I would like to keep the save() behavior that lets a list of fields be passed in. Even though its not documented, there was a test for it and I know I have some code that uses it. I think the method could work like this. It also fixes the above error if the args/fields ends up empty.

    @annotate_doc_failure
    def save(self, doc, *args, state=None, **kwargs):
        data = self._prep_save(doc, kwargs.pop('validate', True))
        if not args and state is not None and state.original_document:
            args = tuple(set((k for k, v in
                              doc_to_set(state.original_document)
                              ^ doc_to_set(data))))
        if args:
            values = dict((arg, data[arg]) for arg in args)
            result = self._impl(doc).update(
                dict(_id=doc._id), {'$set': values}, **fix_write_concern(kwargs))
        else:
            result = self._impl(doc).save(data, **fix_write_concern(kwargs))
        if result and '_id' not in doc:
            doc._id = result
        return result

However, I have found another bug, a very subtle one. Here's a simple test case. If you do multiple updates within a session and one of the updates puts a field back to the original value, that is not detected as a change so it is not saved. Not sure what the right solution to this would be. Maybe original_document could be updated after a flush/save? But I don't know what other impacts that would make.

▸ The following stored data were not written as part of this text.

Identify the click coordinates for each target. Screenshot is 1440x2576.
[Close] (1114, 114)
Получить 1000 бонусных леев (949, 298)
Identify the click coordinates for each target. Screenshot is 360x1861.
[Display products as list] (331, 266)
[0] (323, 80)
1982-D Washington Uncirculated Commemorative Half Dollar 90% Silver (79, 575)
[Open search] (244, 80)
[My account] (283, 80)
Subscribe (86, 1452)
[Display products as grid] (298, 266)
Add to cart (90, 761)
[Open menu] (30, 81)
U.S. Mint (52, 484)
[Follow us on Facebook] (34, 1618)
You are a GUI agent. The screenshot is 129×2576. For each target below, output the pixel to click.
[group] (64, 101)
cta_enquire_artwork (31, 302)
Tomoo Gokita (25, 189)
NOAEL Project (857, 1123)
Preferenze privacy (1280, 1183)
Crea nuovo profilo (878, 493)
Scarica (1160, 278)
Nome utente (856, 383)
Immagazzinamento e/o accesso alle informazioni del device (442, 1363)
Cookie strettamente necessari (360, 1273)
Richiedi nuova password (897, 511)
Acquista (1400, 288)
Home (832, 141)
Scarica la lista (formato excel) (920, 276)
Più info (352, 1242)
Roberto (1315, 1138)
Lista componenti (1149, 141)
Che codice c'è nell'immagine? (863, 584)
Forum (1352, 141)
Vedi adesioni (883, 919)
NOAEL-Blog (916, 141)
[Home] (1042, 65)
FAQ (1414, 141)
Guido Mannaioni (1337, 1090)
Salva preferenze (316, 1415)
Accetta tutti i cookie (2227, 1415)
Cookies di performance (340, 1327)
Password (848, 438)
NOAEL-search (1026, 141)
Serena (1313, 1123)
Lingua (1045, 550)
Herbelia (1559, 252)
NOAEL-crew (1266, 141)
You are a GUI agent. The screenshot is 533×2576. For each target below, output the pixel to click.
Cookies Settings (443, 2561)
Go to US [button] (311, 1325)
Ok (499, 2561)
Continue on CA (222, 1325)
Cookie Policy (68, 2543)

class TestBasicMapping(TestCase):
    ...
    def test_multiple_update_flushes(self):
        initial_doc = self.Basic()
        initial_doc.a = 1
        self.session.flush()
        self.session.close()

        doc_updating = self.Basic.query.get(_id=initial_doc._id)
        doc_updating.a = 2
        self.session.flush()
        doc_updating.a = 1  # back to "initial" value
        doc_updating.e = 'foo'  # change something else too
        self.session.flush()
        self.session.close()

        doc_after_updates = self.Basic.query.get(_id=doc_updating._id)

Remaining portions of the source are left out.